I wonder if any of the mud larks ever came upon any of these elegant letter forms? Alert the V&A !?
“Thus, the ghosts of the long-gone linger in this shadowy old riverside house in Hammersmith.”
The ghosts of the Victorian middle class socialists are very much welcome in my house. They make much better company than the ghosts of todays rich.
Very beautiful.

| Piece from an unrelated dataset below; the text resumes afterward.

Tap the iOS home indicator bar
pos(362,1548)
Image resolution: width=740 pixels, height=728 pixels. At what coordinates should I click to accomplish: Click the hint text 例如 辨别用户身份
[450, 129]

As is your website, which I found through the Bible of British Taste.
Thank you GA for another gem, and I have just spent a happy half hour with my laptop finding out more about this house and its residents.

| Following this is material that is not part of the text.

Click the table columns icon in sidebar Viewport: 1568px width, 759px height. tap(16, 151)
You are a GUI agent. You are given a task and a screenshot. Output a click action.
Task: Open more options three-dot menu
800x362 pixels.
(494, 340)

Like Charlotte, I too had never heard of this house despite an interest in the Arts and Crafts era, so this will be another place to visit when I am feeling confident enough to return to London.
I love that this house appears as if the residents had just stepped out for a stroll by the Thames and will be returning soon for afternoon tea.
The ghostly image of William Morris peering through the reflections in image 5 is beautiful.
A wonderful blog today, (and every day!) thank you for the photographs and virtual tour of this amazing and fascinating place.
Enchanting.
the Pictures of the Vintage Home was Beautiful!! So Lovely!!????????
Thank you for this GA. I am constantly amazed at what historical riches were under my nose at school almost next door to Morris’s House and now I learn about this one from your blog. But not many 18 year old schoolboys would have been interested in this type of history, even if they had known about it. And now I live 200 miles away it will need a Covid-free world to be able to go and see it for myself.
Thank you for this wonderful blog! The thing that I like about English Arts & Crafts interiors is the sense of history or continuity that they often suggest, as seen in the Walker House: William Morris Arts & Crafts wall paper and drapes, a 17th century brass chandelier and chair, Arts and Crafts pottery, Georgian chairs, Victorian framed art, etc. All work well together and the rooms feel “lived in” and look comfortable.
Conversely, in many American Arts & Crafts rooms, you will see “sameness”. (I don’t mean that in a bad way): an Arts & Crafts chair beside an Arts & Crafts table with an Arts and Crafts lamp on it, all in front of an Arts & Crafts fireplace that has an Arts & Crafts clock on the mantle.